Callings are tender mercies from the Lord.
I feel like an epic failure in my calling. I teach the youth sunday school class, which is so rambunctious and disrespectful that ... well, let's just say they make me want to fall on the floor like a toddler and throw a tantrum. Which is almost what I did on Sunday. Bad move, Carolyn. Bad move.
Now I haven't wanted to ask for help. I thought I could just love these little punks into some respect. And I do love them, so we have a pretty good relationship outside of the classroom. Who am I kidding? They think we have a good relationship in the classroom. They think that I enjoy playing keep away with their gizmos and having them interrupt my attempts to teach. So I have stood up there week after week for a year and allowed them to ignore me, throw things at me, and complain about the things they do for me.
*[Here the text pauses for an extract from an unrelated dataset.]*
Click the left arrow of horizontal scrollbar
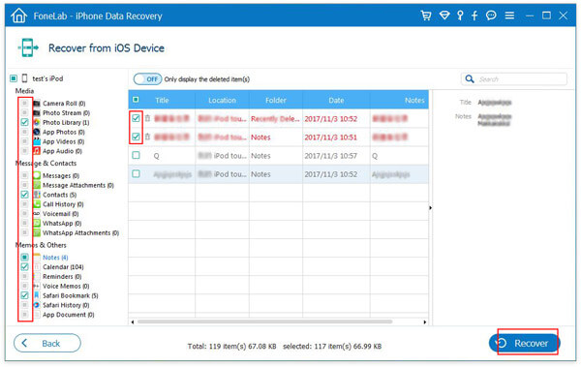581x367 pixels. pos(133,321)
And all of a sudden I say, "No. More."
I am not going to ask for a release. I have learned too much about what doesn't work to give up now. No, instead I am going to ask for help. God's help, the bishop's help, their parents' help, I am going to get all the help I can. And I will learn how to be a better teacher. I will learn to lead.
I realize that they may never change. Maybe that's not why I'm in this calling. Maybe I am here so that I can change. Be better, stronger. Since that's what I want, I am so grateful for this calling. I can't imagine one that would have challenged and stretched me quite this much.
I am going to get back up. I am going to throw them out of my class--to "suspend" them so to speak--and send them to time out / the principal's office. I recognize that, to a large degree, their bad behavior has been reinforced by my unwillingness to confront them. But I can no longer hold back from this conflict. It is mine and I am woman enough to not back down.